The Reserve Bank of India (RBI) has a time-tested response every time rupee liquidity swells to an unmanageable surplus or is too deep in deficit and undermines the central bank’s ability to intervene in the foreign exchange market: it intervenes in the forward market.
The central bank is back to doing this now, to not just stem the rupee’s rise but also prevent the undesired outcome of adding to an already colossal level of liquidity. For every dollar it buys, RBI releases rupees into the banking system, which is already awash with surplus cash after demonetisation. By buying forward contracts instead, the central bank can postpone such an infusion.
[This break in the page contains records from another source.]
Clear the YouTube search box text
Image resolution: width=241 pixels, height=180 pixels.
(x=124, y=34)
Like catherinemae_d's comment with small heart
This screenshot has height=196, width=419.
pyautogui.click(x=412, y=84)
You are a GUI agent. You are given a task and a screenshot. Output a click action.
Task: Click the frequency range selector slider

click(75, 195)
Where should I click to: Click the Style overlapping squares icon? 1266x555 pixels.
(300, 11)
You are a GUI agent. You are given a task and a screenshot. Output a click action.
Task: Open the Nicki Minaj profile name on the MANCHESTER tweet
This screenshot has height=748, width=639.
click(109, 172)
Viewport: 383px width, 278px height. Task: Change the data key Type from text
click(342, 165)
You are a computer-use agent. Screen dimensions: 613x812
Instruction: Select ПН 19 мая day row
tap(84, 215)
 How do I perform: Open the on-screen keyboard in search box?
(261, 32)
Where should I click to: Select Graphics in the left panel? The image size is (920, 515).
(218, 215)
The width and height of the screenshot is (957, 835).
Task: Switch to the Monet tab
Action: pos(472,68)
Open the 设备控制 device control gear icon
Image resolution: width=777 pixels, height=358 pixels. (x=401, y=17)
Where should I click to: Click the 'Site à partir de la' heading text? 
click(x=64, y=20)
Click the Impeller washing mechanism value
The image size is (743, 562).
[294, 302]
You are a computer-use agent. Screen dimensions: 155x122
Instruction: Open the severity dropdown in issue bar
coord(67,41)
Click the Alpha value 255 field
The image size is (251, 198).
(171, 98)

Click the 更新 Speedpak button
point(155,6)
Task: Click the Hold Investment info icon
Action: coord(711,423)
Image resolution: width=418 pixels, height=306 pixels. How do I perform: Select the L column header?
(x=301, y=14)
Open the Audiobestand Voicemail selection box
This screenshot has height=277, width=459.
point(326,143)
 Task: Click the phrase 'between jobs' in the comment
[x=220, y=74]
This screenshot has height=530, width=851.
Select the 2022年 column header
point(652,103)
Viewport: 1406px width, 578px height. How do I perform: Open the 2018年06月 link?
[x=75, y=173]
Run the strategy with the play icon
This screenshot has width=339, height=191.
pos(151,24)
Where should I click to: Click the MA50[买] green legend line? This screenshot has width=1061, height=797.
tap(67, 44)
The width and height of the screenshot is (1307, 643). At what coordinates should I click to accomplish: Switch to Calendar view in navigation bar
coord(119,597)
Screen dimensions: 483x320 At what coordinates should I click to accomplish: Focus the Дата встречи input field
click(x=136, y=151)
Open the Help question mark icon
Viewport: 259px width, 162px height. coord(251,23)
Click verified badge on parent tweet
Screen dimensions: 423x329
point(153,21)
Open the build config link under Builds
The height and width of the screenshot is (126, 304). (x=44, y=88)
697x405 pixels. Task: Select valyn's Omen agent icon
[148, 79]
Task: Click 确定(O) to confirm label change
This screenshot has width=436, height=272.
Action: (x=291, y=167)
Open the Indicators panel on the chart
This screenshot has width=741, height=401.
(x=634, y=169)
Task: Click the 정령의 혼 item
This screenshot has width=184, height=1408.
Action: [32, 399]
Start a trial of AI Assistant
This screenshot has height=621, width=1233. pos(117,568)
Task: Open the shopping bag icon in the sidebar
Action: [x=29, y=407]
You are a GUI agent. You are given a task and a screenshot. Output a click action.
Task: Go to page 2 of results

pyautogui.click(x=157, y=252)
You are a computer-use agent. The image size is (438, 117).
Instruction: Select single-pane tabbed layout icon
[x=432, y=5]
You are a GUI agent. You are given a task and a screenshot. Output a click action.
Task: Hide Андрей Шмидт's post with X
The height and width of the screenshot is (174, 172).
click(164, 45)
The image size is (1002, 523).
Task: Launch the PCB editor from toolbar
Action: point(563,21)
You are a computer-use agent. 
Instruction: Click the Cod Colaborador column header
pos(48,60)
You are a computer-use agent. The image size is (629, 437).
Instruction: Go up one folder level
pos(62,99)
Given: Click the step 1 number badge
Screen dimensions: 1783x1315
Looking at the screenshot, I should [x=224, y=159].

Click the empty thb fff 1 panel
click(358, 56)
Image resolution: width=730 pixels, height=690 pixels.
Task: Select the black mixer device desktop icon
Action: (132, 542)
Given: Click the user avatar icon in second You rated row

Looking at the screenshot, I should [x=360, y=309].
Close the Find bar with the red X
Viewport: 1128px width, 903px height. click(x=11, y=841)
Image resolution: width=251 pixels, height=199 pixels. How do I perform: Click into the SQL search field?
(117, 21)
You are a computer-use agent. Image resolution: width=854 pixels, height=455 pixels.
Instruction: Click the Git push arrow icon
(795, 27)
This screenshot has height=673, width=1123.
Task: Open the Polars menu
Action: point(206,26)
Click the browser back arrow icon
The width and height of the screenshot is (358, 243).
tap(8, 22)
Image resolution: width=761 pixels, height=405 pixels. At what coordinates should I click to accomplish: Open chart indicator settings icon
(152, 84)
RBI’s net outstanding position in the forward market in February trebled to $2.84 billion, according to data from the central bank. Movements in the forward rates ultimately influence the day’s spot market as well. The objective of stemming the rupee’s rise is met while deferring the consequence on liquidity.
Of course, RBI turned a net buyer of dollars in February by buying $1.19 billion in the spot market. But this is not a large mop-up in the wake of an inflow of $2.45 billion into local bond and equity markets. Consequently, the rupee gained 1.76% during the month despite intervention.
RBI has used the forward market intensively to manage liquidity, outflows and the exchange rate at several times in the last four years. The most recent case was during the redemption of the foreign currency non-resident deposits. A few years ago, when D. Subbarao was governor, it used the forward market whenever an immediate impact of forex intervention on domestic liquidity was not desired. The extent of intervention using forwards increased during Raghuram Rajan’s tenure and continues under current governor Urjit Patel.
The reason for this increase in the central bank’s frequency and scale of visits to the forex market lies in a change in RBI’s liquidity stance. Under Rajan, the central bank had adopted the thinking that a liquidity deficit is best for transmission of policy rate changes onto market and loan rates. Now the stance has changed towards a neutral level of liquidity.
Given that the problem now is one of plenty, it makes perfect sense for RBI to rely on the forward market to prevent the rupee from appreciating sharply without adding to liquidity on an immediate basis.